先日PEPサミット2021という、年に一回の政策起業家のイベントが開催されました。

お話を聞いていて感じたことですが、日本の議論の中では、政策起業家とロビイストの違いがあまり明確になっていないと感じています。

今回からは複数回に渡り、この違いを明確にしていきたいと思います。

最近読んでいるこちらの本があります。

その中でこういう趣旨のことが書かれています。

資本主義が行きすぎてしまっているということは至る所で言われているわけですが、では、なぜそうなってしまったのか。経済理論的には経済成長と個人の自由を最大化させていくとされていたのに逆機能してしまっているのはなぜなのか?と。

この本では、市場が本来の機能を果たさなくなった理由を以下の3つと書いてあります。

①外部生が適切に価値づけされてない。
②多くの人は、本当の意味で機会の自由を手にするために必要なスキルを持っていない。
③企業は自社に有利な形でゲームのルールを書き換えられるようになっている。

もちろん今回フォーカスを置きたいのは、③なのですが、①と②についても簡単に触れさせてもらいます。

①については、つまり石油などの価格には、石油自体のコストは含まれているが、環境破壊のコストや再生可能な量を鑑みての値段設定にはなっていないということです。これは社会的共通資本の宇沢教授もおっしゃっていたことです。

②についても、想像つくかと思うのですが、親の年収で子供の大学がある程度傾向が決まってしまったり、貧富の差は拡大し続けていくというようなことです。

で、今回は③を掘り下げてみたいと思います。

先ほどの著書に掲載されている事例を紹介しますと、1997年にウォルトディズニー社がロビイングした「著作権延長法」というものがあります。これは企業の著作権を75年からさらに20年伸ばすというものです。
ウォルトディズニー社はこのロビー活動に200万ドル強、実に2億円近いお金を費やしました。その結果、ミッキーの著作権は伸びて、追加的なディズニーの収益は16億ドル(1600億円)と試算されました。

本では、以下のように書かれています。

健全なイメージを売りにし、アメリカ中の家庭に必須の娯楽施設とも言えるテーマパークを抱えるディズニーが、当の家庭にコストを押し付け、投資家を10億ドル以上豊かにする一方、それに匹敵する社会的なメリットは何ら生み出すことのない法的基盤を築いたのだ。
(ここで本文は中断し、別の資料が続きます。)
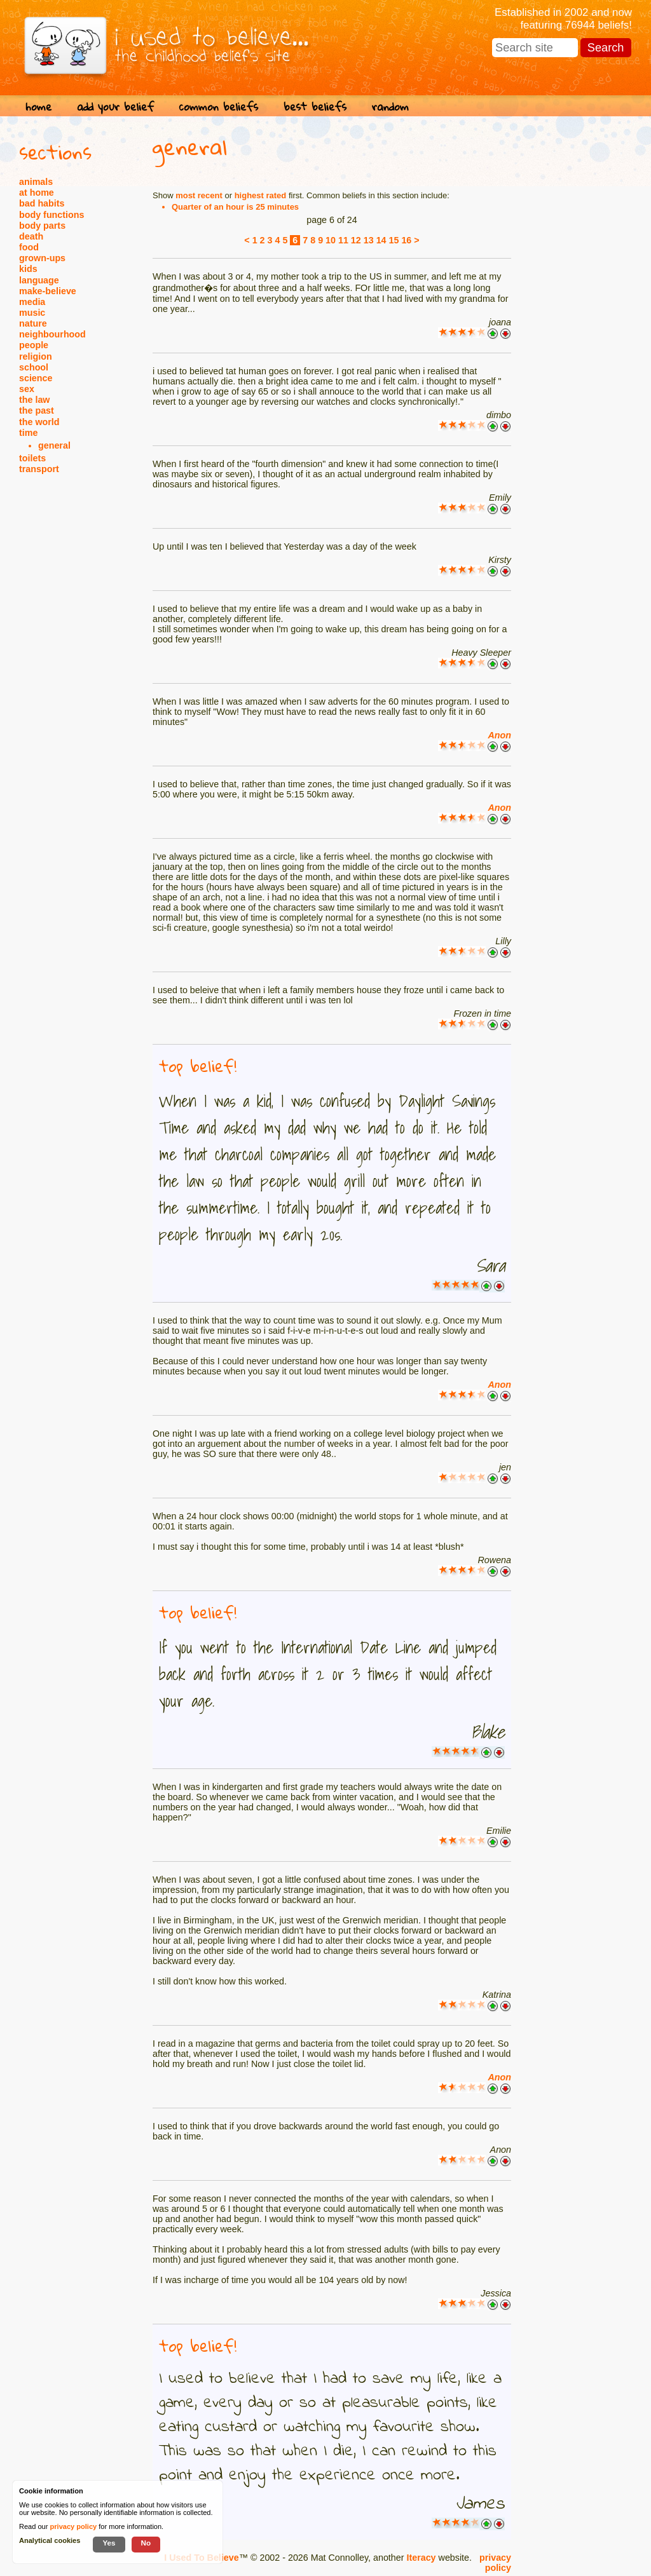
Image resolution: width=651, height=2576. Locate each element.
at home (36, 192)
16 (406, 240)
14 (381, 240)
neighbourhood (52, 334)
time (28, 433)
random (390, 106)
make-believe (47, 291)
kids (28, 269)
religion (35, 356)
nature (33, 323)
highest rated (261, 195)
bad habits (42, 203)
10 (331, 240)
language (39, 280)
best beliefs (315, 106)
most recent (199, 195)
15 (394, 240)
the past (36, 410)
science (35, 378)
他にも化石燃料企業が気候変動に関連する法律に反対をして法律を通さないようなことを行なったりしています

このようなことから市場は機能しなくなっているとされています。

ではロビイングと政策起業の違いは何なのでしょうか?

上記の記事でも紹介しましたが、日本では政策起業家に関する発信などを行っている一般社団法人アジア・パシフィック・イニシアティブにおいては以下のように定義されています。

「社会課題等の解決手段となる特定政策を実現するために、情熱・時間・資金・人脈、そして革新的なアイデアと専門性といった自らの資源をそそぎ込み、多様な利害関心層の議論を主宰し、その力や利害を糾合することで、当該政策の実現に対し影響力を与える意思を持つ個人(または集団)」

つまり、ロビイングとの違いは「社会課題の解決手段となる特定政策」というのがポイントとなりそうです。つまり「公益なのかどうか」が重要なのです。

そこらへんの前提を整理しつつ、ロビイングの歴史や変遷、
そして現在言われているパブリックアフェアーズや草の根ロビイングなどとの違いについても次回以降、整理していければと思います。